◆ ZU ERLEDIGEN:
(1) Schreib den Textauszug beginnend bei „bevor ich mich“ und endend bei „mit dem Rudern.“ noch einmal ab. Ersetze dabei „Weissensee“ durch „Tegernsee“.
(2) Wo soll Bodensee89 laut dem Textauszug nach dem Rat von chrix nachfragen?

◆ TEXTAUSZUG:
■ ■ ■

# Kennt jemand Porsche Boote (P410 oder P480)



## Bodensee89 (2. Oktober 2013)

Hallo, 

kennt jemand den Anbieter www.porsche-boote.de ? 

Ich bin mittlerweile von meinem Wunsch nach einem Aluboot wieder etwas weg gekommen (verschiedene Gründe) und hab oben genannte Boote entdeckt. 

Die Firma ist nur 2 h fahrt von mir entfernt, das heißt ich werde da mal vorbei fahren. 


Hat trotzdem evtl. jemand Erfahrung mit dem Hersteller/Anbieter ? 

Bei den Modellen würde mich entweder das P 410 oder 480 interessieren, eher letzteres wenn man Ruder nachrüsten kann. 


Danke


----------



## chrix (3. Oktober 2013)

*AW: Kennt jemand Porsche Boote (P410 oder P480)*

Hi,

frag mal im Angelzentrum Freiburg nach. Glaube die arbeiten mit Porsche Boote zusammen.

Gruß


----------



## wusel345 (4. Oktober 2013)

*AW: Kennt jemand Porsche Boote (P410 oder P480)*

Moin Bodensee89,

bevor ich mich 2 Stunden ist Auto setze und Sprit vergurke würde ich dort anrufen und fragen, ob es einen Händler in meiner näheren Umgebung gibt, der diese Boote vertreibt.


----------



## ragbar (8. Oktober 2013)

*AW: Kennt jemand Porsche Boote (P410 oder P480)*

Dazu kann ich folgendes sagen:
Am Weissensee in Bayern habe ich 2 Angler getroffen, die das 480er ruderten. Ich war mit meinem Kraller-Ruderboot dort. Am Ufer, nach dem Angeln, kamen wir ins Gespräch über die Boote. Ich sah dem Porscheboot seine ähnlich guten Rudereigenschaften verglichen mit Kraller an, so daß ich fragte, ob ich es mal eben probieren dürfte mit dem Rudern.

■ ■ ■

◆ GEGEBENES MATERIAL:
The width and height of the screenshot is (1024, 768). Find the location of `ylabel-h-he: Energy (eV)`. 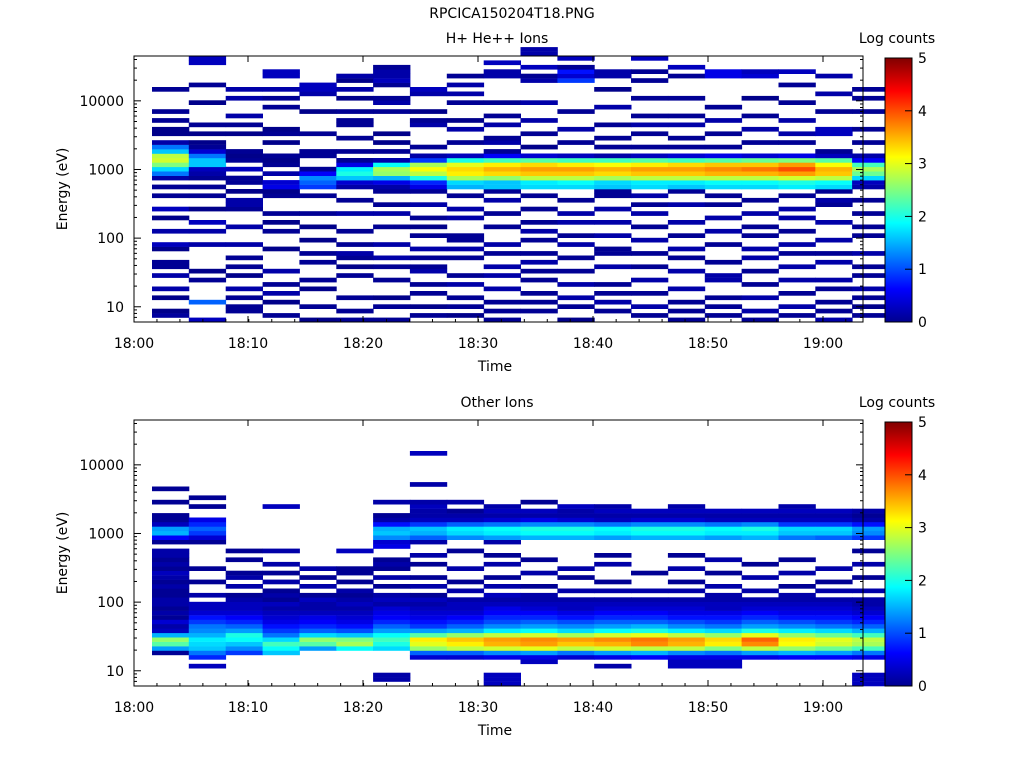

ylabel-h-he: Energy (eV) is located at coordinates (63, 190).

■ ■ ■

◆ ERGEBNISSE PRO AUFGABE:
(1)
bevor ich mich 2 Stunden ist Auto setze und Sprit vergurke würde ich dort anrufen und fragen, ob es einen Händler in meiner näheren Umgebung gibt, der diese Boote vertreibt.


----------



## ragbar (8. Oktober 2013)

*AW: Kennt jemand Porsche Boote (P410 oder P480)*

Dazu kann ich folgendes sagen:
Am Tegernsee in Bayern habe ich 2 Angler getroffen, die das 480er ruderten. Ich war mit meinem Kraller-Ruderboot dort. Am Ufer, nach dem Angeln, kamen wir ins Gespräch über die Boote. Ich sah dem Porscheboot seine ähnlich guten Rudereigenschaften verglichen mit Kraller an, so daß ich fragte, ob ich es mal eben probieren dürfte mit dem Rudern.

(2) Im Angelzentrum Freiburg.